People buy into what they know. What makes them comfortable. Sometimes however, it's not logical. Since Telstra floated in 1997, the world of investing has changed significantly. Yet I suspect many Australian investor portfolios would still look like my parents' portfolio back all those years ago.
Australian shares have performed quite well since the Telstra float of 1997. In fact, like most stock markets around the world, the Australian stock market has hit an All Time High (ATH) recently.
I've selected a few country indexes from around the world, and you can see the ASX in the red dotted line. During the peak of the GFC, the Australian stock market was performing as well as the US stock market.
When you take dividends into account, the Australian stock market has been on fire.
What most people probably don't realise though, is the concentration of the Australian stock market. In other words, the risk.
Here are the top 5 sectors of the ASX:
Materials: 31.5%
Financials: 24.09%
Healthcare: 10.50%
Consumer Cyclicals: 8.72%
Technology: 5.93%
Here are the top 5 stocks in the ASX (in order of weight):
BHP: 8.60%
CBA: 7.41%
Rio Tinto: 6.89%
CSL: 5.71%
Westpac: 3.94%
What worked in the late 90's and early 2000's certainly hasn't worked of late. Here is the total return of the same group of stock markets for the last 10 years. As you can see, the stellar performance of the Australian stock market from the late 90's is nowhere to be seen.

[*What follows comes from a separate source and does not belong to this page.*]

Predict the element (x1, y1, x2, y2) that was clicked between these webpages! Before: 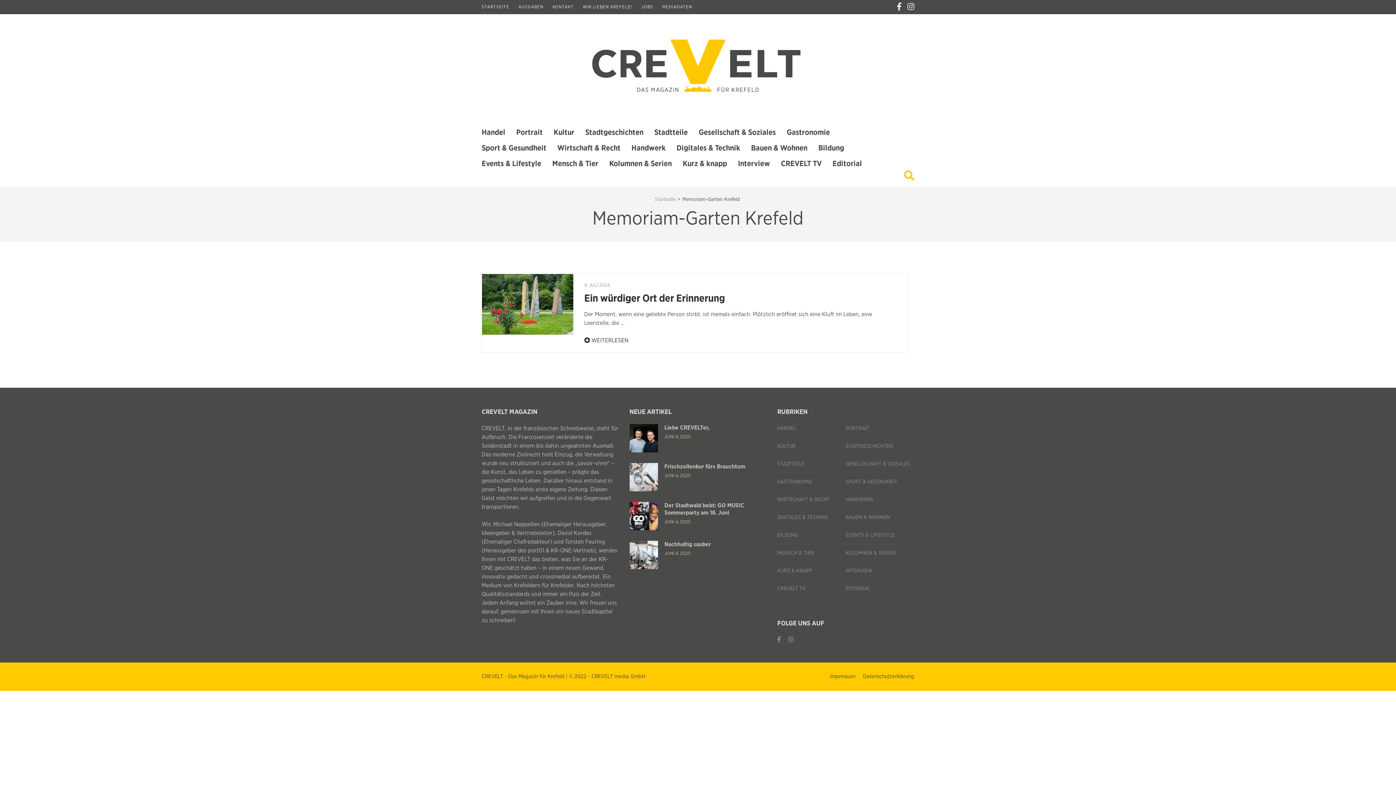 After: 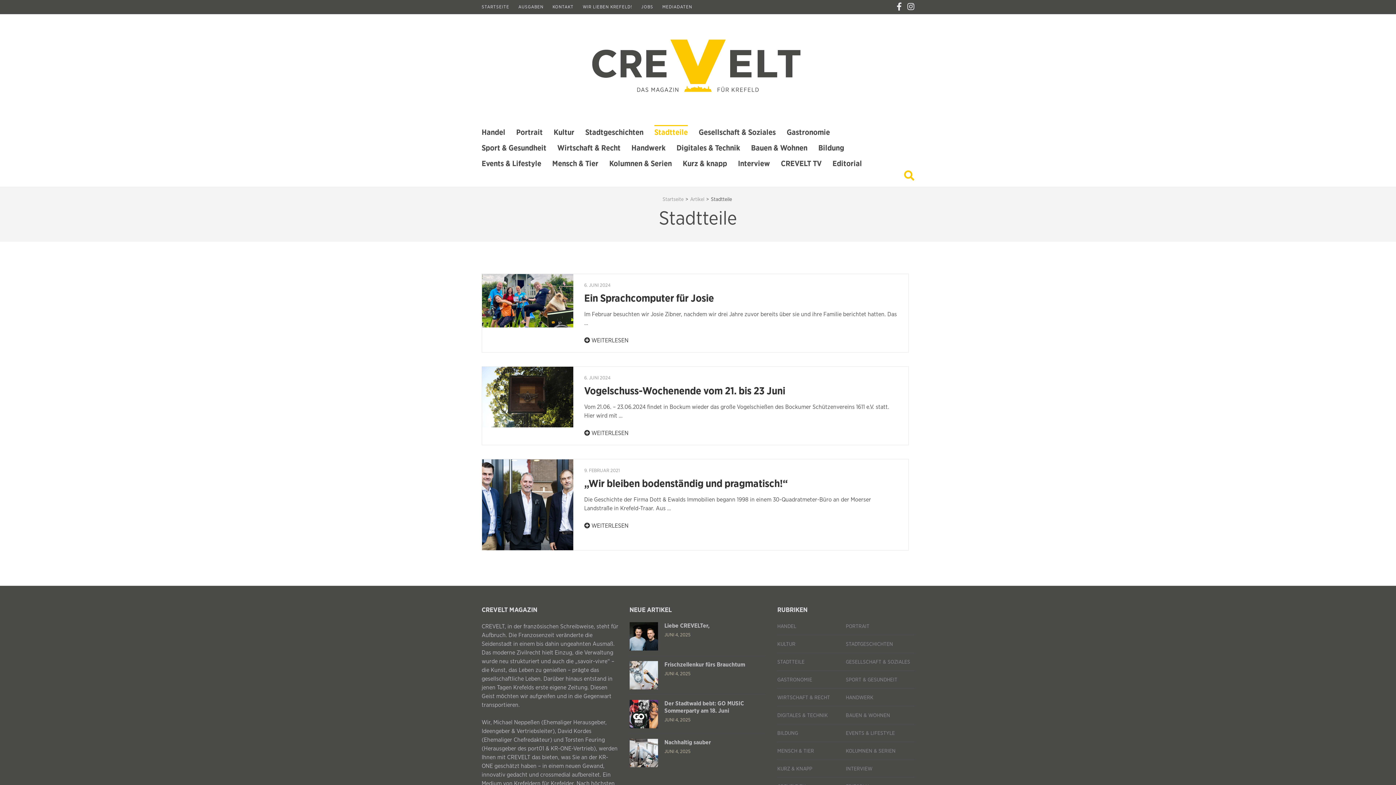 Action: bbox: (654, 125, 688, 139) label: Stadtteile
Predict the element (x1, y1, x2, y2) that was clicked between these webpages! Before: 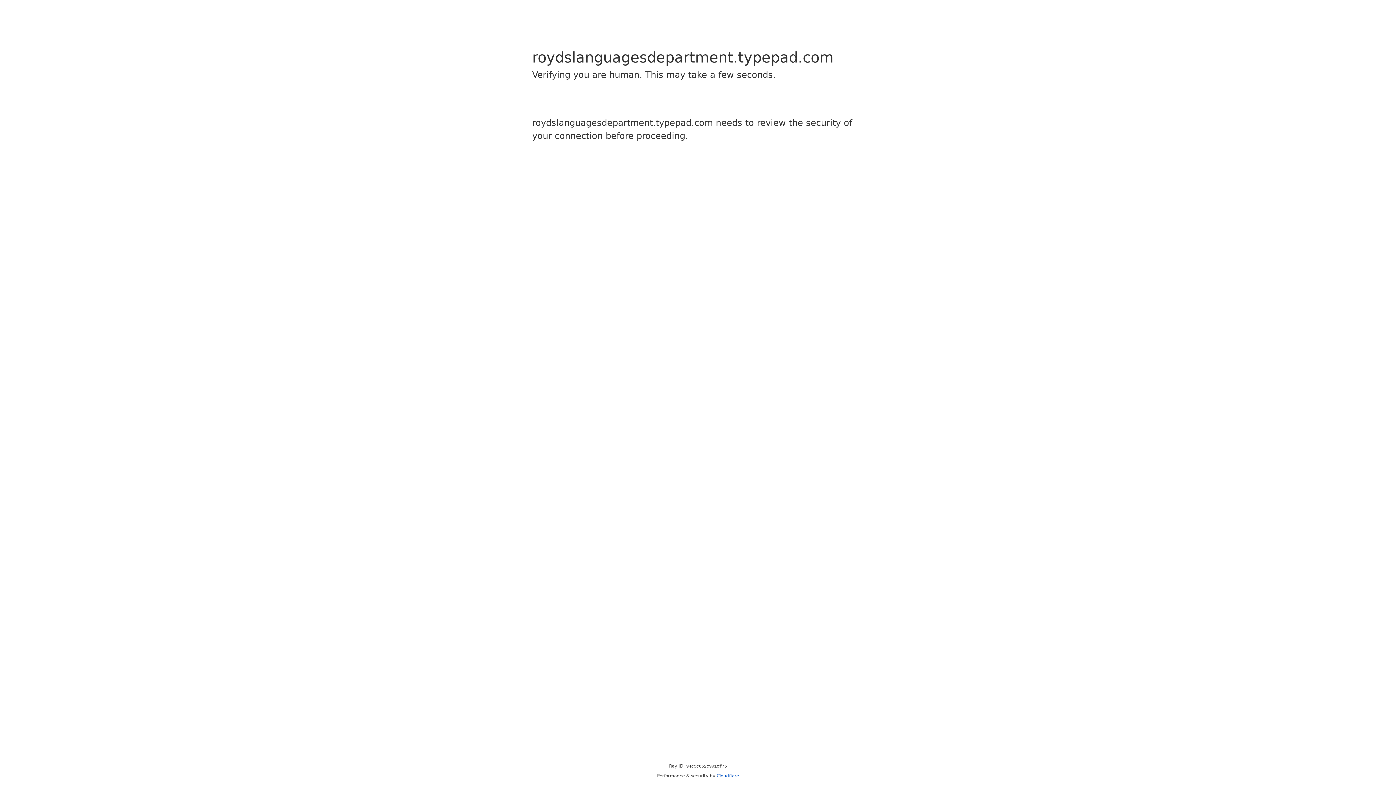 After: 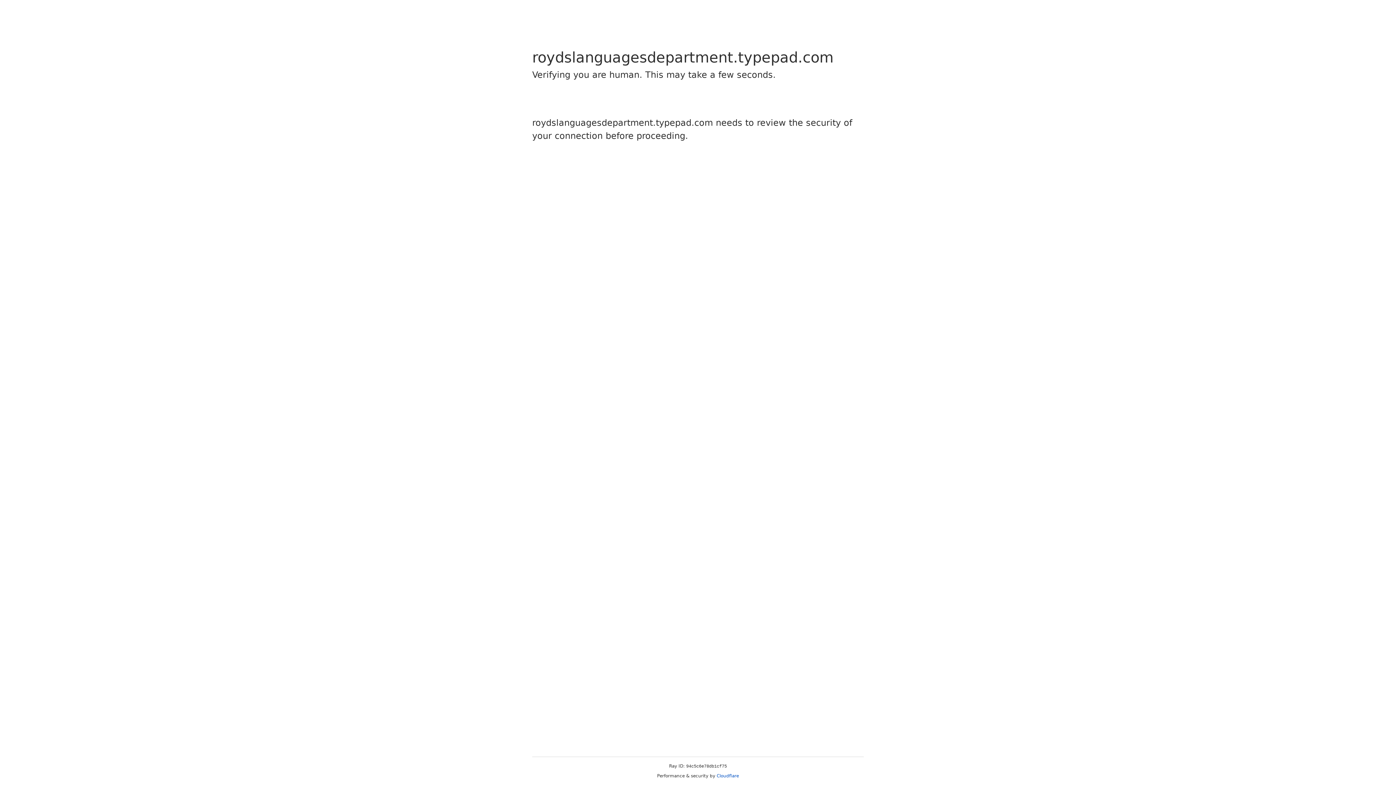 Action: bbox: (716, 773, 739, 778) label: Cloudflare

The top 5 companies in Australia represent almost one third of the entire market. Just think about that for one second. To put things into perspective, the Australian stock market represents around 2% of the world's stock markets. When we look globally, a broad based world index holds over 1,500 stocks and exposure to over 20 countries around the world. The top 10 stocks make up just 18.50% of the index, with the top 5 sectors as follows:
Information Technology: 22.9%
Financials: 12.9%
Healthcare: 12.8%
Consumer Discretionary: 12%
Industrials: 10.60%
And here are you top 5 holdings:
Apple: 4.06%
Microsoft: 3.43%
Alphabet: 2.79%
Amazon: 2.60%
Facebook: 1.48%
Granted, the top 5 holdings are all technology stocks. My response would be that the weighting to each of these stocks is under half that of Australia's top 5. Further, these are the industries and companies that have been on fire since around 2015. Without offshore exposure, your portfolio would be left in the dust - how are your franking credits going anyway?
The world has changed from when my parents bought into the Telstra IPO. The way things work have changed. The way companies are run has changed. The way to access investments has changed. The one thing that hasn't changed, is the way investors invest. What got you here may not get you there.